Isolasi molekul DNA dilakukan dengan metode Castillo. Sebanyak satu gram sampel ditimbang dengan aluminium foil, kemudian direndam dalam N2 cair. Sampel digerus

sampai halus dengan mortar yang sudah didinginkan dengan N2 cair. Nitrogen cair

selalu ditambahkan hingga sampel selesai

digerus. Sebanyak ± 0.1 gram PVPP ditambahkan saat sampel digerus.

Serbuk halus yang dihasilkan dimasukkan dalam tabung sentrifus yang berisi 5 ml bufer ekstraksi dan 1% merkaptoetanol (50 μl) yang sudah dipanaskan. Campuran tersebut dikocok kemudian dipanaskan selama 30 menit pada suhu 65 °C sambil sesekali dikocok agar tidak mengendap kemudian didinginkan pada suhu kamar. Larutan CI ditambahkan sebanyak 1 volume ke dalam masing-masing tabung dan bobotnya diseimbangkan sebelum sentrifugasi. Campuran divorteks sampai homogen lalu disentrifugasi (±13500 g, 10 menit, 4 °C). Sebanyak 4 ml supernatan yang diperoleh dipindahkan ke tabung sentrifus baru dan ditambah larutan CI 1 volume. Campuran ini kemudian divorteks sampai homogen dan disentrifugasi seperti yang dilakukan sebelumnya. Supernatan yang diperoleh dipindahkan ke tabung baru sebanyak 3 ml dan ditambah larutan CI 1 volume. Campuran kemudian dihomogenasi dengan vorteks dan disentrifugasi seperti sebelumnya. Supernatan yang diperoleh dipindahkan ke tabung sentrifus baru sebanyak 1 ml dan ditambah isopropanol dingin 1 volume. Larutan dikocok perlahan kemudian disimpan dalam lemari es selama 30 menit. Larutan kemudian disentrifugasi kembali seperti sebelumnya dan supernatan yang diperoleh dibuang. Pelet yang dihasilkan kemudian dikeringkan.

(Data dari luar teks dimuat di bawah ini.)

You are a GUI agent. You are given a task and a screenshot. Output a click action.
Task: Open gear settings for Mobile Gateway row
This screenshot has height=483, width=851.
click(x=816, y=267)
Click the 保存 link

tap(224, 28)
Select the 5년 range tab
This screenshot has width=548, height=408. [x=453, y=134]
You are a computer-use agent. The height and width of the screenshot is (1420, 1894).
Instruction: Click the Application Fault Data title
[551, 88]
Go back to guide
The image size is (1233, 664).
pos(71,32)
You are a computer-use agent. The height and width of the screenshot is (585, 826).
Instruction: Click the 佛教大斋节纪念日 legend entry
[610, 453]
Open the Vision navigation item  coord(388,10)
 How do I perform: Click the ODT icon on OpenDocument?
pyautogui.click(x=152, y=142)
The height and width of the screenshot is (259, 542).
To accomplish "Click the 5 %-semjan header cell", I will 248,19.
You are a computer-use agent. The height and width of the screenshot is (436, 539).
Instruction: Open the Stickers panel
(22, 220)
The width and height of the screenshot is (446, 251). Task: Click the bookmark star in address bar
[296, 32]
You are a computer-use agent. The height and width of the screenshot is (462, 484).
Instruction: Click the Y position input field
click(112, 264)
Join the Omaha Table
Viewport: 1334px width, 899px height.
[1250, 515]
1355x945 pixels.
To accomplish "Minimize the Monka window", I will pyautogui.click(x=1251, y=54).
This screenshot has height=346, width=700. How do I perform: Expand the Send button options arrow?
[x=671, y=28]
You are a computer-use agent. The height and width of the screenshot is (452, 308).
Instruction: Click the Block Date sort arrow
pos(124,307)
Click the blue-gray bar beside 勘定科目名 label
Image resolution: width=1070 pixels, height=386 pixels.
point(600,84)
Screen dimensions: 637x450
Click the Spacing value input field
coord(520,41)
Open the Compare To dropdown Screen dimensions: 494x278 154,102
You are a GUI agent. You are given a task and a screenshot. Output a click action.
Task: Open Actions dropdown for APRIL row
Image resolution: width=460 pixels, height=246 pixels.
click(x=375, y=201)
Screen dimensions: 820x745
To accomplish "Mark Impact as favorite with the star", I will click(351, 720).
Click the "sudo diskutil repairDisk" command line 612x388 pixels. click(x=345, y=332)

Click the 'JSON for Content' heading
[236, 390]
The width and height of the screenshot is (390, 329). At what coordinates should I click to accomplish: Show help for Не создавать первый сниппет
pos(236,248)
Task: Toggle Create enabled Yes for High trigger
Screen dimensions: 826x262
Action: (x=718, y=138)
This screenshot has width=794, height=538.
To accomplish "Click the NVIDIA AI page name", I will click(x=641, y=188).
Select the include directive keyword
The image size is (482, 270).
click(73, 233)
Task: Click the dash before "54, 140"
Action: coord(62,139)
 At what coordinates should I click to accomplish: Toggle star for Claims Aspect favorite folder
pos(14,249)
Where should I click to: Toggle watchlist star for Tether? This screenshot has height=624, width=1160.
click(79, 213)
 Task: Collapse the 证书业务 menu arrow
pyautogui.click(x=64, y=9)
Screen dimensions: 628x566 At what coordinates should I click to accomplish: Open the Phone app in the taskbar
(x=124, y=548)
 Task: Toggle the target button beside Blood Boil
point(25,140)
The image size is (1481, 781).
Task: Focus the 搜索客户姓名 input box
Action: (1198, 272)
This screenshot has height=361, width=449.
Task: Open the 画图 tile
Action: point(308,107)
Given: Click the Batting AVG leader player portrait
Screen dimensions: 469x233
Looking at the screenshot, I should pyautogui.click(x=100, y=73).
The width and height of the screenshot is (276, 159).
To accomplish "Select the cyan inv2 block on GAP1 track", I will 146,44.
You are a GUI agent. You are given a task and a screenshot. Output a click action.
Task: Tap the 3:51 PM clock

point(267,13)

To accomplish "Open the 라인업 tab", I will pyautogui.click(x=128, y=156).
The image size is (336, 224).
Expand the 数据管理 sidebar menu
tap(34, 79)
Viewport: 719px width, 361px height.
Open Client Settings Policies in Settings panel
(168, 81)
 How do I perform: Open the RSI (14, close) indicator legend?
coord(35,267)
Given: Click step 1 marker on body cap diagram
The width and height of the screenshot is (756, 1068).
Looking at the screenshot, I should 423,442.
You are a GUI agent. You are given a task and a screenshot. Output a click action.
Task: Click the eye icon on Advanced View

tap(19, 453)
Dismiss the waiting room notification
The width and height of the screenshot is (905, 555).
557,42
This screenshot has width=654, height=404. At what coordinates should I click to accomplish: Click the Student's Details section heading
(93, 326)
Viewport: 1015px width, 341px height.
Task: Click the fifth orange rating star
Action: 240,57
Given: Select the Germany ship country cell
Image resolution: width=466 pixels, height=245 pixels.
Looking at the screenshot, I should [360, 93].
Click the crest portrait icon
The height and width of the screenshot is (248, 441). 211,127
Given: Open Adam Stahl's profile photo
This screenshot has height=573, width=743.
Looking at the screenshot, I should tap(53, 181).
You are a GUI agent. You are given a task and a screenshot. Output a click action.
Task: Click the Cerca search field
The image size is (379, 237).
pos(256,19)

Pelet DNA dilarutkan dalam 1 ml bufer TE, setelah itu ditambah CH3COONa dingin 3

M pH 5.2 sebanyak 1/10 volume (100 μl) dan 2.5 ml etanol absolut dingin secara berurutan kemudian disimpan dalam pendingin (-20 °C) selama 30 menit atau semalam. Suspensi disentrifugasi (±16000 g, 10 menit, 4 °C). Supernatannya dibuang dan pelet DNA yang diperoleh dicuci dengan etanol dingin 70% sebanyak 400 μl kemudian diendapkan dengan sentrifugasi (±16000 g, 5 menit, 4 °C). Pelet yang diperoleh dikeringkan dengan membalikkan tabung di atas tisu dan diangin-anginkan sebentar hingga bau etanol hilang. Pelet DNA dilarutkan dengan MW 100 μl. Jika pelet yang dihasilkan cukup banyak maka MW bisa ditambahkan lebih banyak. Setelah semua pelet DNA larut kemudian dipindahkan dalam tabung Eppendorf kecil dan disimpan dalam pendingin sebagai DNA stok.

Pemurnian DNA

Stok DNA dapat dimurnikan dengan ditambah RNAse. Volume RNAse yang ditambahkan 1/10 dari volume DNA.

(29)

7

Percobaan ini menggunakan 50 μl DNA ditambah 5 μl RNAse dan ditempatkan pada tabung Eppendorf baru dalam penangas es. Campuran larutan DNA dan RNAse dimasukkan dalam penangas air 37 °C selama 1 jam kemudian disimpan dalam pendingin sampai digunakan.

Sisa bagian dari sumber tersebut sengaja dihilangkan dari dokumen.